- _To be done_
Format the stretch of data below, from its beginning through the line containing "tap(248, 211)", as a JSON list of strings with one string per line. Omit blank lines.

Stored items
:::

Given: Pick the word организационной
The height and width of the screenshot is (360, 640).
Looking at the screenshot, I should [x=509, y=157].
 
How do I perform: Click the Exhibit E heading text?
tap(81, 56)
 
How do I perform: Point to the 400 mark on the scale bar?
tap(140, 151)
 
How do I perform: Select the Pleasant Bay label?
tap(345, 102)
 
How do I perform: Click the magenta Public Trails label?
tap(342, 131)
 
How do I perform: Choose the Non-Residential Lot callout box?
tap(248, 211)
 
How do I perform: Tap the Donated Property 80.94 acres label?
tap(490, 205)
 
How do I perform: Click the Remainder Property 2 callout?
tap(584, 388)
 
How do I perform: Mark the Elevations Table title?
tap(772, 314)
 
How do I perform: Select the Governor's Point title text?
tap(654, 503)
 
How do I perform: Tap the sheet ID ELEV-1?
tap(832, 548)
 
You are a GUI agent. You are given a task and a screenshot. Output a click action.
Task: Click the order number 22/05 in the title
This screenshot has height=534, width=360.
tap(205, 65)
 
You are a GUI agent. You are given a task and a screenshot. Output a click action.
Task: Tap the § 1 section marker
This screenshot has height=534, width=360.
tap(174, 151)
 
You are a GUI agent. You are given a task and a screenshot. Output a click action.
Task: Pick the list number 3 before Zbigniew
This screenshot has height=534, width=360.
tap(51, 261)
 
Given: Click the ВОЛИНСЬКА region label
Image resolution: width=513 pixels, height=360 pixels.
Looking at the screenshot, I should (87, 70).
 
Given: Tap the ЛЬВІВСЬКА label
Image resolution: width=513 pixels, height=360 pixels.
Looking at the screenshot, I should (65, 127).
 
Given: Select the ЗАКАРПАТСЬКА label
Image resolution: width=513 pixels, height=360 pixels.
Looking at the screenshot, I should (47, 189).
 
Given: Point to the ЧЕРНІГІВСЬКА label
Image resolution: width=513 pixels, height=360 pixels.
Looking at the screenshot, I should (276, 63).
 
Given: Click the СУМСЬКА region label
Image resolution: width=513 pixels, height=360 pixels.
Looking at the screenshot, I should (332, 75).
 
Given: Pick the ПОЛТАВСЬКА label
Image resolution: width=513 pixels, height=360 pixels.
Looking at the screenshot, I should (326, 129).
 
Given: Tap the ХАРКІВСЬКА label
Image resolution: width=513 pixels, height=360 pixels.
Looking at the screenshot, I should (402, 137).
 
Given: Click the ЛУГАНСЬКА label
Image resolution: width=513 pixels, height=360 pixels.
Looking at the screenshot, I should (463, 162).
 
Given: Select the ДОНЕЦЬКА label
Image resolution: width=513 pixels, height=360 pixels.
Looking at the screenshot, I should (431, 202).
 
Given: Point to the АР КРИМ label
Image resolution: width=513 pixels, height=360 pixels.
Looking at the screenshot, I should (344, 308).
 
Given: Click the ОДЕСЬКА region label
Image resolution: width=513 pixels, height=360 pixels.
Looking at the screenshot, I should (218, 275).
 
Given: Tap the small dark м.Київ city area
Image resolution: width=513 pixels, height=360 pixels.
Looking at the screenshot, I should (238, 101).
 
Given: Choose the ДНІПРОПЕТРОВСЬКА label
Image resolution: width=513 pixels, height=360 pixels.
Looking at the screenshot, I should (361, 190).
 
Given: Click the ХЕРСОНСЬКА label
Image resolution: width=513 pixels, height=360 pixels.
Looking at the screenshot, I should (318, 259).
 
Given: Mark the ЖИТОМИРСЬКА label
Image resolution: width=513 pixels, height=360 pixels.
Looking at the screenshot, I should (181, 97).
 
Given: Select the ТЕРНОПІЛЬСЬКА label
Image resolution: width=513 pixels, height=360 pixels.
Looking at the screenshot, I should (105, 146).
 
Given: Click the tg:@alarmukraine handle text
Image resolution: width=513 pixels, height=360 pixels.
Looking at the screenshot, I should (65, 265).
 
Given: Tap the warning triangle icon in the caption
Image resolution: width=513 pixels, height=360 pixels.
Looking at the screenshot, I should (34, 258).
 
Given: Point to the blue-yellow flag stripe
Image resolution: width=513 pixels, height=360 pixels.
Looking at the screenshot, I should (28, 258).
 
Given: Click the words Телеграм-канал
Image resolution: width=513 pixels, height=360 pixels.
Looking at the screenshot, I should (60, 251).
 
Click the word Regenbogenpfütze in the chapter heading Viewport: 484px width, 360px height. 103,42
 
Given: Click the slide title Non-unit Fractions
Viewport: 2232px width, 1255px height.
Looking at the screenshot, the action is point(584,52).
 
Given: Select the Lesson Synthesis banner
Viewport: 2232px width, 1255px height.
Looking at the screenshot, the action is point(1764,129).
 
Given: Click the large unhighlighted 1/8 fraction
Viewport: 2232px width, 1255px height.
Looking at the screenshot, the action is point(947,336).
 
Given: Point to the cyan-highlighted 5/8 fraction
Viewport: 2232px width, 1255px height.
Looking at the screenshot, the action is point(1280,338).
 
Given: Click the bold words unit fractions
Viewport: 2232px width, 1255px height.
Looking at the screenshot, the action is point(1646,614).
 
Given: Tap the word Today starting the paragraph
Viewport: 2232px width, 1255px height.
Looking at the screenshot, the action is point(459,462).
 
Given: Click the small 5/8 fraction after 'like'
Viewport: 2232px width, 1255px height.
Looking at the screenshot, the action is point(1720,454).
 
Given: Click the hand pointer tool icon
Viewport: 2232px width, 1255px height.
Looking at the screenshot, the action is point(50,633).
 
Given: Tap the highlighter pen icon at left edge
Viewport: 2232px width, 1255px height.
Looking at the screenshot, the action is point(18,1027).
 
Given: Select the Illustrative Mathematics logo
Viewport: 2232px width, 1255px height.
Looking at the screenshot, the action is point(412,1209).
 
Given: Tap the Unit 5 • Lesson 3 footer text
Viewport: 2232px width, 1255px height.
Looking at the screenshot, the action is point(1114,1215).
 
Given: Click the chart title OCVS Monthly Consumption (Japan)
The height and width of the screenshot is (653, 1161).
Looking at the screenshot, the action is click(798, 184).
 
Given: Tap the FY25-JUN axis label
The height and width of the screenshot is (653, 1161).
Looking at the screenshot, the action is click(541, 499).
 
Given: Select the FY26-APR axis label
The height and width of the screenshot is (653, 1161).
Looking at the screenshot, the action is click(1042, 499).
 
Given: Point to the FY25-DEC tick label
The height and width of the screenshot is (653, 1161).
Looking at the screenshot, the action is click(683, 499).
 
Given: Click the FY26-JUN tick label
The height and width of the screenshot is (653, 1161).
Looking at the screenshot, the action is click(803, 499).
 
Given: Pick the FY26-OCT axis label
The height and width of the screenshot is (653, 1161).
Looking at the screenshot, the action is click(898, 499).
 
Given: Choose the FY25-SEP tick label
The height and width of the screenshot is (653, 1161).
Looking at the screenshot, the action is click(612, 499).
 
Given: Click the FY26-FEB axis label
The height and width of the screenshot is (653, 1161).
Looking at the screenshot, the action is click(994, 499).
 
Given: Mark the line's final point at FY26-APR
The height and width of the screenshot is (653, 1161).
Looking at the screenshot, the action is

:::

- _Answer to the problem_
[
  "Given: Pick the word организационной",
  "The height and width of the screenshot is (360, 640).",
  "Looking at the screenshot, I should [x=509, y=157].",
  "How do I perform: Click the Exhibit E heading text?",
  "tap(81, 56)",
  "How do I perform: Point to the 400 mark on the scale bar?",
  "tap(140, 151)",
  "How do I perform: Select the Pleasant Bay label?",
  "tap(345, 102)",
  "How do I perform: Click the magenta Public Trails label?",
  "tap(342, 131)",
  "How do I perform: Choose the Non-Residential Lot callout box?",
  "tap(248, 211)"
]